Video world models are undergoing a fundamental transformation from a single perspective to multi-agent collaboration. Traditional video world models are mostly based on the assumption of a single agent, making it difficult to handle complex scenarios where multiple players operate and observe each other simultaneously in the same virtual world. To break through this architectural bottleneck, NVIDIA has jointly launched a new multi-agent world model solution called Gamma-World (γ-World) with Tsinghua University, the University of Toronto, and the Vector Institute.
The core challenge of multi-agent world modeling lies in maintaining three types of consistency: time, cross-perspective, and interaction. Previous research such as Solaris has made progress in two-person collaboration, but it has exposed two major defects: identity encoding disruption of permutation symmetry and a fully connected attention mechanism that causes computational costs to grow quadratically with the number of participants, making it impossible to scale to more agents effectively.

To address these structural shortcomings, Gamma-World re-designed from the ground up. First, the team innovatively proposed "Simplex Rotary Agent Encoding." By placing all players at the vertices of a geometric simplex, it achieves natural equidistance and equal status for all players. This design contains no learnable parameters and randomly assigns coordinates, allowing the model to achieve "two-person data training and four-person scene direct execution" without changing the architecture, achieving a leap in generalization.

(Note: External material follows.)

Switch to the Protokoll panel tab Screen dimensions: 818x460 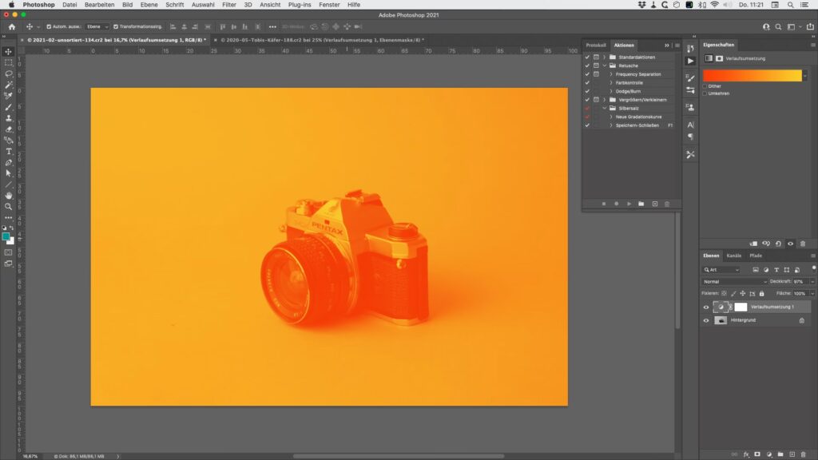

Second, to solve the computing power throughput bottleneck, Gamma-World introduced the "Sparse Hub Attention Mechanism." This design completely abandons the traditional pairwise direct communication mode and instead uses a set of learnable hub tokens as a compressed relay station for shared world states, successfully reducing the computational cost to linear complexity. With independent caching technology, the system achieved real-time action response simulation at 24 frames per second (24FPS).
In terms of training, the project adopted a three-stage teacher-student distillation method, using a bidirectional teacher model to guide a causal student model, successfully compressing multi-step sampling into four-step sampling. This not only ensured controllability of actions but also effectively alleviated error accumulation during autoregressive inference.
Experimental data shows that in five core scenarios of the multi-player Minecraft virtual environment—memory, construction, etc.—Gamma-World achieved comprehensive superiority over existing state-of-the-art models, with an average reduction of over 40% in the FVD metric used to evaluate video quality. In addition, the framework has been successfully migrated to real dual-arm robot collaborative tasks, fully verifying its universal applicability across scenarios. This not only marks an improvement in multi-agent simulation capabilities, but also has the potential in the future to provide a new large-scale simulation generation infrastructure for physical AI fields such as multi-arm medical collaboration, factory multi-robot scheduling, and autonomous driving.